Top of SUPPLIED RECORDS
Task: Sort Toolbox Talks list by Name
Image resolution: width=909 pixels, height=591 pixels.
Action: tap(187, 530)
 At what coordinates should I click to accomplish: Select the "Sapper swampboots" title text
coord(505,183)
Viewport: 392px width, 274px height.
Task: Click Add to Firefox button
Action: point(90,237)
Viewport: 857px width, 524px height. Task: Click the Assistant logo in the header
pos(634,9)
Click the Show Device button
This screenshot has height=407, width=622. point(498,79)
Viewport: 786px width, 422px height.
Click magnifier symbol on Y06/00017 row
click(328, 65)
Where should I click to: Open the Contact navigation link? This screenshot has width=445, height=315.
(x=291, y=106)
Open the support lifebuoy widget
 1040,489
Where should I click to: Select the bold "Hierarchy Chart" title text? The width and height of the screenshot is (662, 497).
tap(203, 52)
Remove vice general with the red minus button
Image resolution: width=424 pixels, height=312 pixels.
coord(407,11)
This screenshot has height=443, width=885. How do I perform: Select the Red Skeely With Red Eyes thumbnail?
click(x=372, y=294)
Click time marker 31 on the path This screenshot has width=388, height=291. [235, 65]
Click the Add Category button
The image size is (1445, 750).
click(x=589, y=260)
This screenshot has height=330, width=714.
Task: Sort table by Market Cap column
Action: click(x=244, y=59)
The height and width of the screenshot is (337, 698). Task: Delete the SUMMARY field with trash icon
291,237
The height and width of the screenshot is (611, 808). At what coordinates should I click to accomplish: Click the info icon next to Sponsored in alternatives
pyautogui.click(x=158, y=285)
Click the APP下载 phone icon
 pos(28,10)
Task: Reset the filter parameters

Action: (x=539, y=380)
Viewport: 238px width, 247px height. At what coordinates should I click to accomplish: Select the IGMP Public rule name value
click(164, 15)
Bottom of SUPPLIED RECORDS
## TASK DETAILS
Transcribe each record exactly. Leave nothing out.

## PROBLEM SOLUTION
Task: Sort Toolbox Talks list by Name
Image resolution: width=909 pixels, height=591 pixels.
Action: tap(187, 530)
 At what coordinates should I click to accomplish: Select the "Sapper swampboots" title text
coord(505,183)
Viewport: 392px width, 274px height.
Task: Click Add to Firefox button
Action: point(90,237)
Viewport: 857px width, 524px height. Task: Click the Assistant logo in the header
pos(634,9)
Click the Show Device button
This screenshot has height=407, width=622. point(498,79)
Viewport: 786px width, 422px height.
Click magnifier symbol on Y06/00017 row
click(328, 65)
Where should I click to: Open the Contact navigation link? This screenshot has width=445, height=315.
(x=291, y=106)
Open the support lifebuoy widget
 1040,489
Where should I click to: Select the bold "Hierarchy Chart" title text? The width and height of the screenshot is (662, 497).
tap(203, 52)
Remove vice general with the red minus button
Image resolution: width=424 pixels, height=312 pixels.
coord(407,11)
This screenshot has height=443, width=885. How do I perform: Select the Red Skeely With Red Eyes thumbnail?
click(x=372, y=294)
Click time marker 31 on the path This screenshot has width=388, height=291. [235, 65]
Click the Add Category button
The image size is (1445, 750).
click(x=589, y=260)
This screenshot has height=330, width=714.
Task: Sort table by Market Cap column
Action: click(x=244, y=59)
The height and width of the screenshot is (337, 698). Task: Delete the SUMMARY field with trash icon
291,237
The height and width of the screenshot is (611, 808). At what coordinates should I click to accomplish: Click the info icon next to Sponsored in alternatives
pyautogui.click(x=158, y=285)
Click the APP下载 phone icon
 pos(28,10)
Task: Reset the filter parameters

Action: (x=539, y=380)
Viewport: 238px width, 247px height. At what coordinates should I click to accomplish: Select the IGMP Public rule name value
click(164, 15)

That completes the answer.